Given problem: Gather every line of the material below that contains the string "height" and copy each one out in full.

Entries shown:
┄┄┄┄┄┄

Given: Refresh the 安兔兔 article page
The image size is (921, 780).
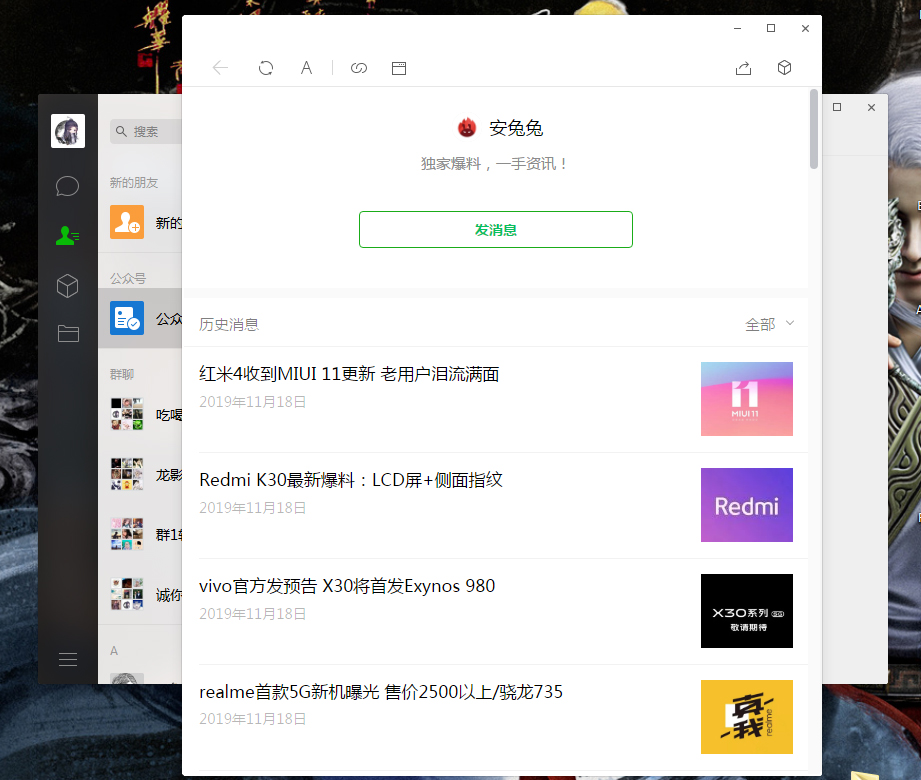Looking at the screenshot, I should pyautogui.click(x=266, y=68).
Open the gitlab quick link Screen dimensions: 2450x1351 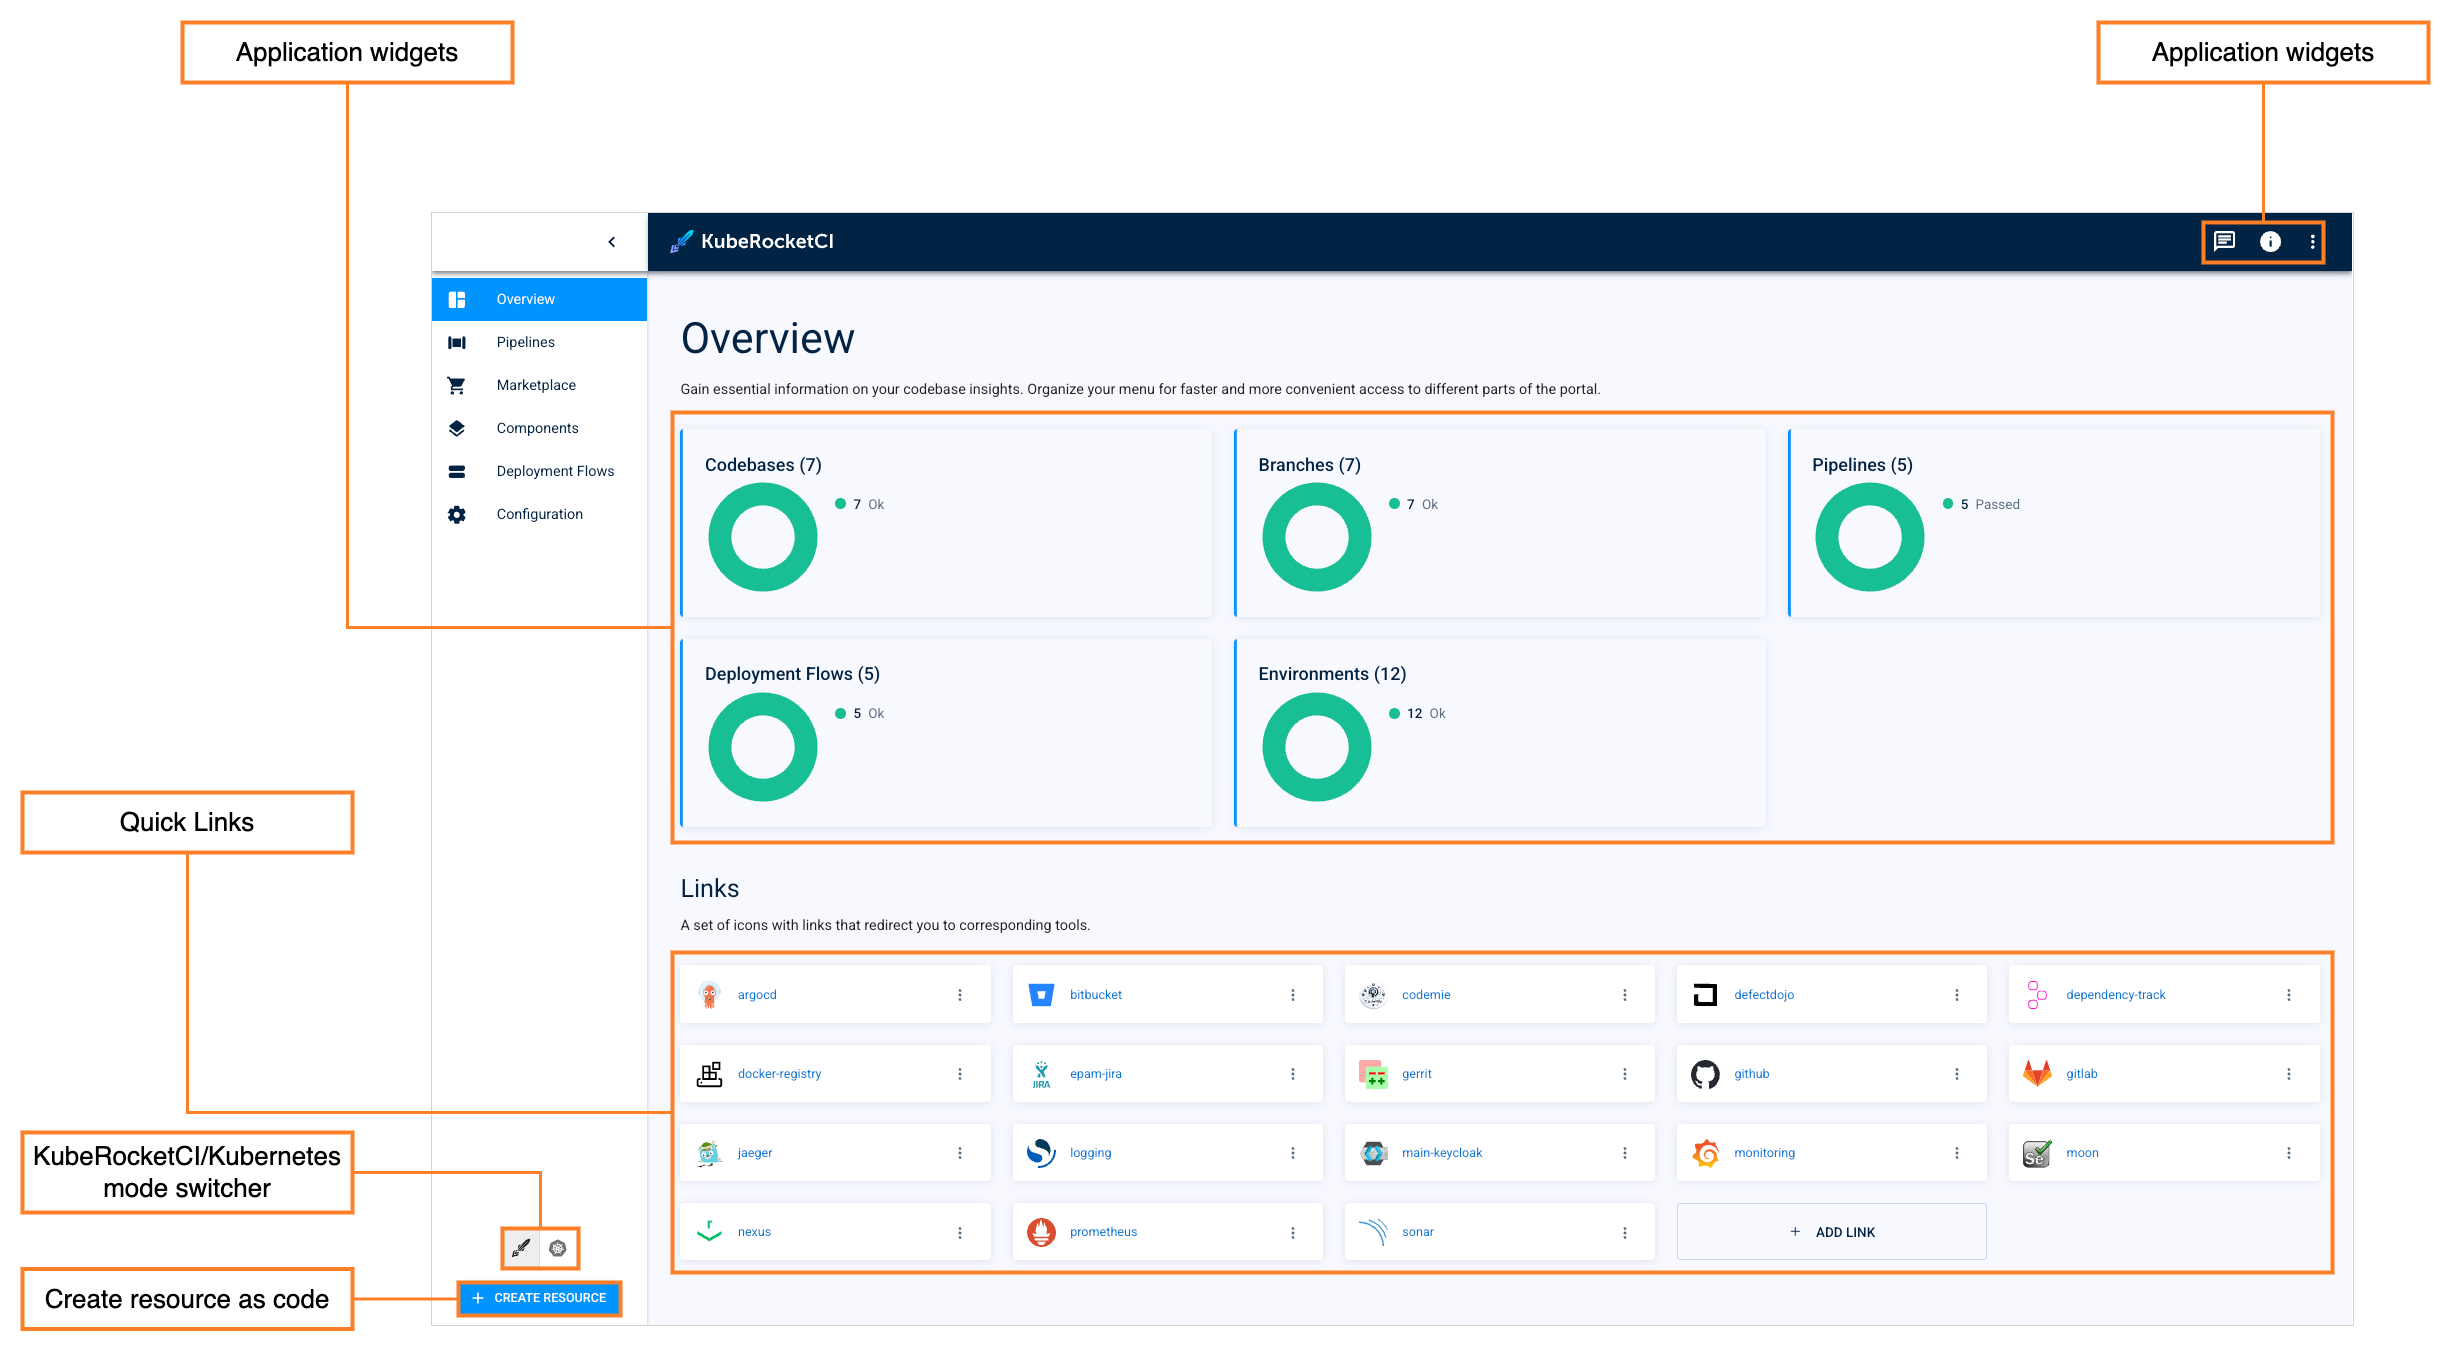pyautogui.click(x=2083, y=1073)
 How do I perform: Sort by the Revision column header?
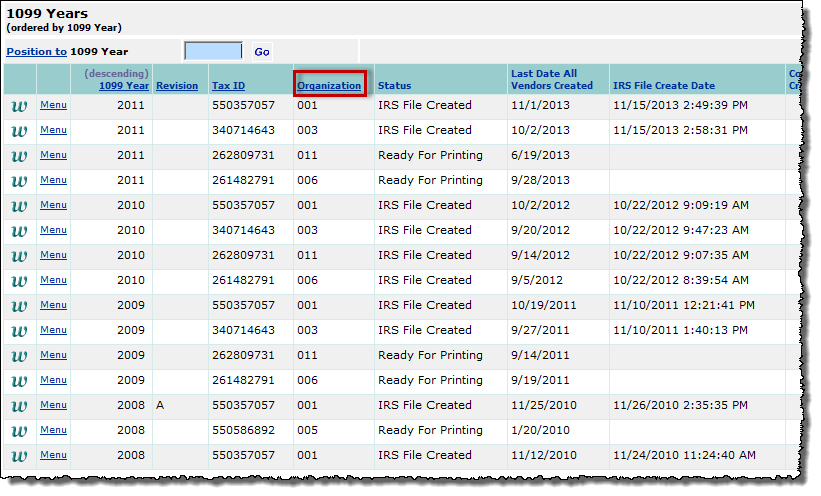tap(177, 86)
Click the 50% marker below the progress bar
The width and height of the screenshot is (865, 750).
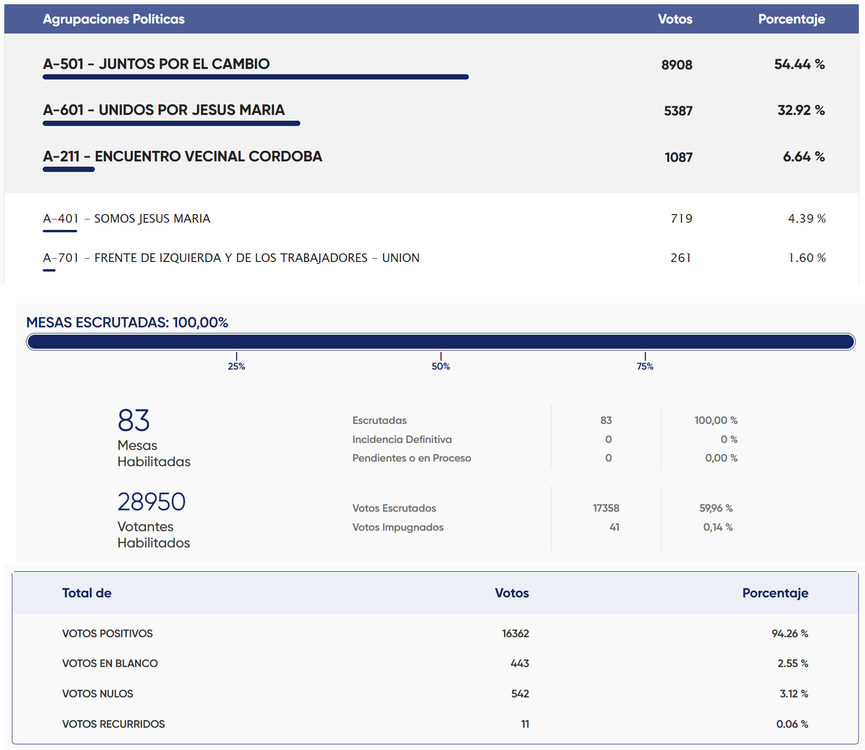[441, 366]
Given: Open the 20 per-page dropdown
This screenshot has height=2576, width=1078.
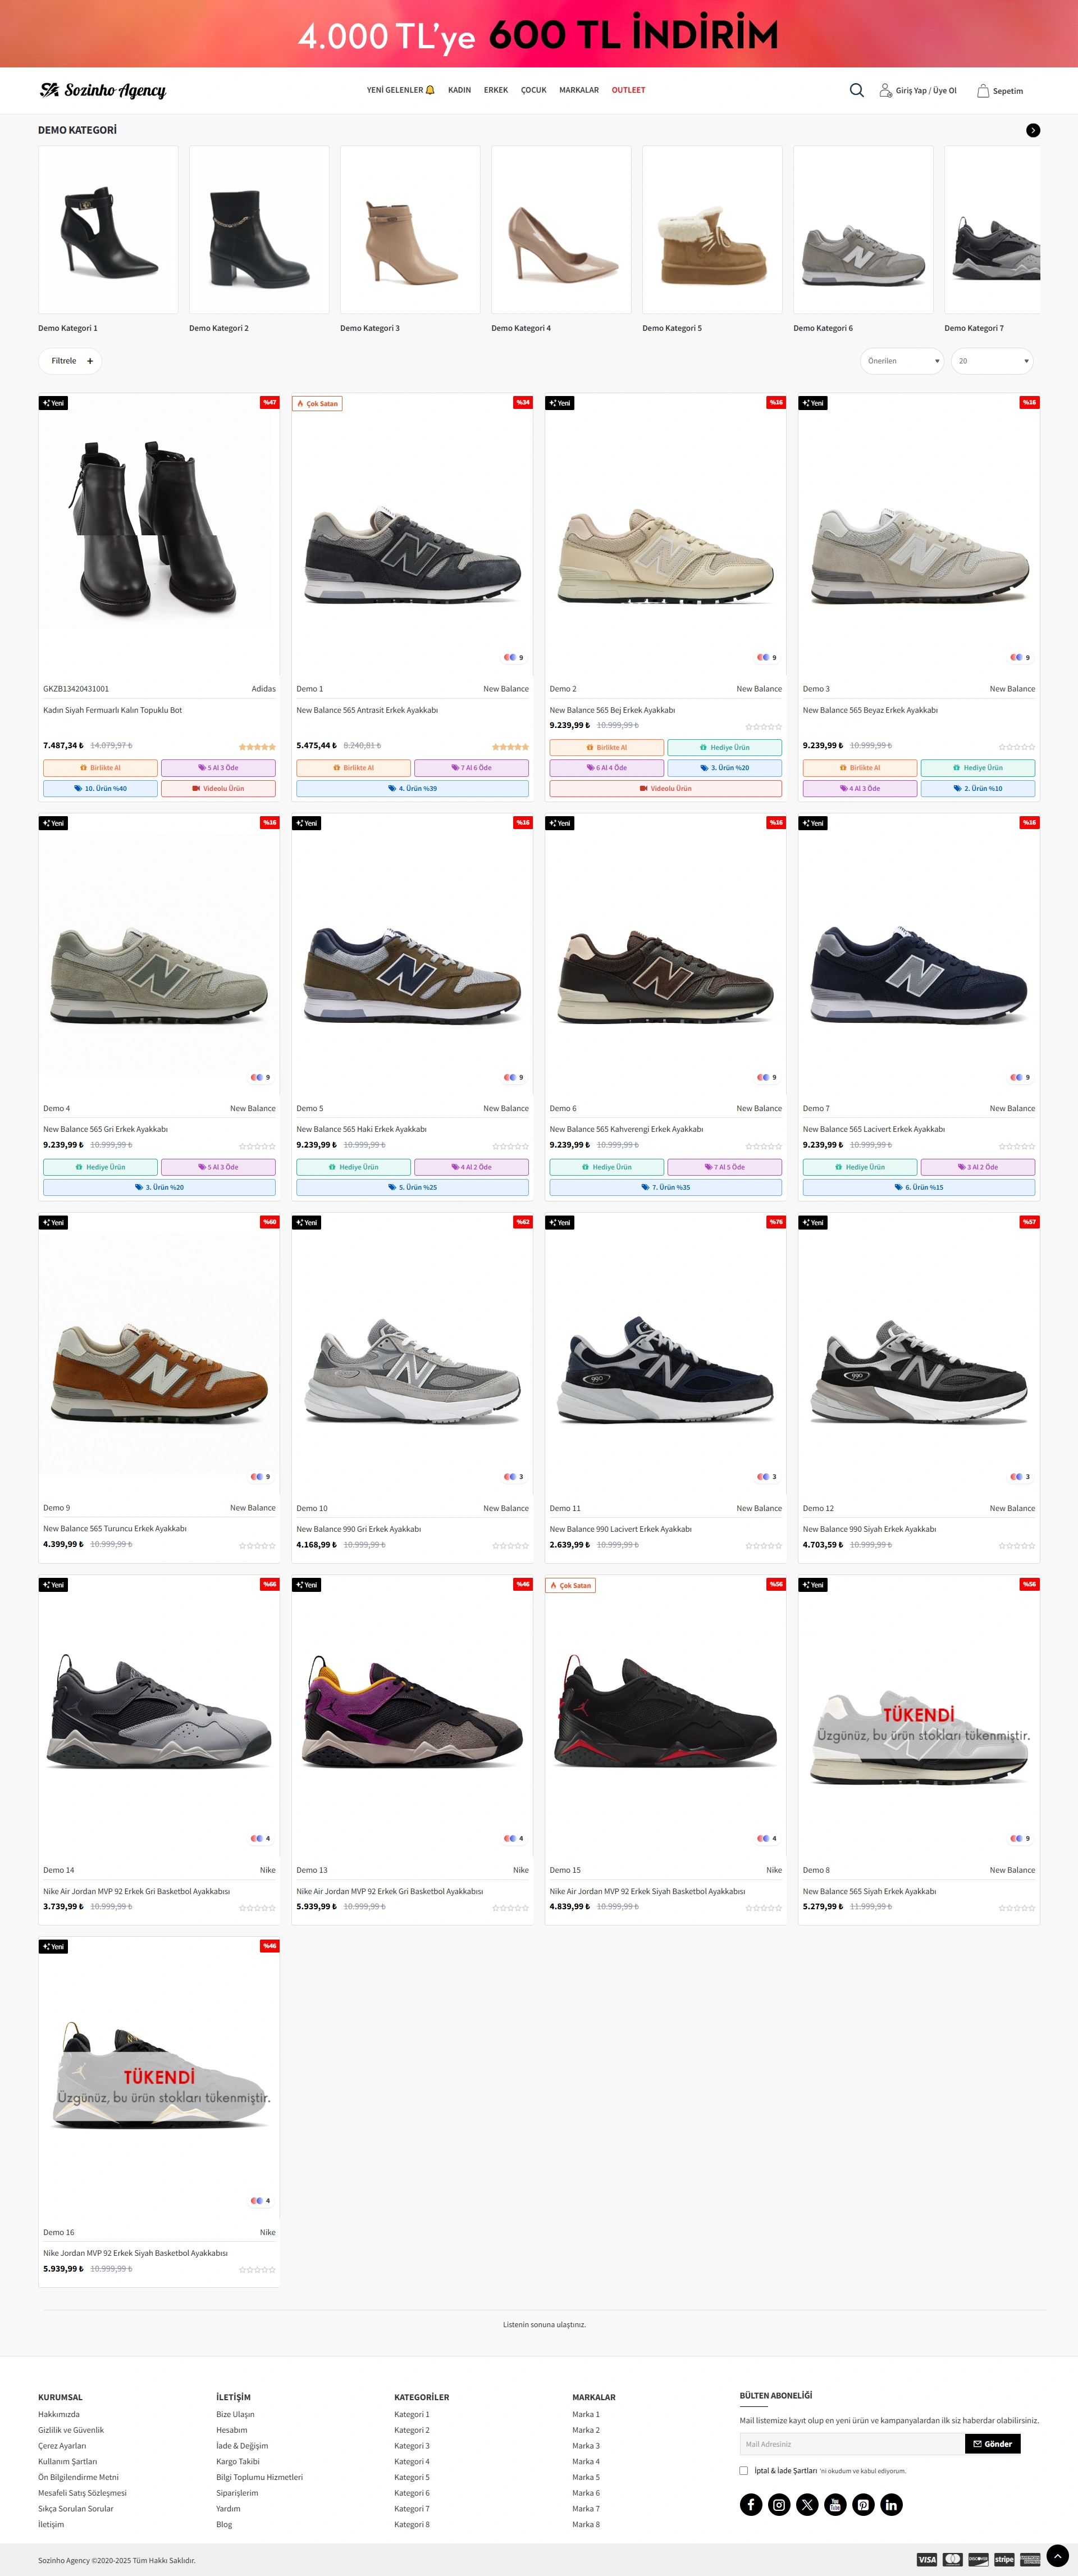Looking at the screenshot, I should click(x=992, y=361).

┄┄┄┄┄┄

Response to this exercise:
The width and height of the screenshot is (865, 750).
This screenshot has height=2576, width=1078.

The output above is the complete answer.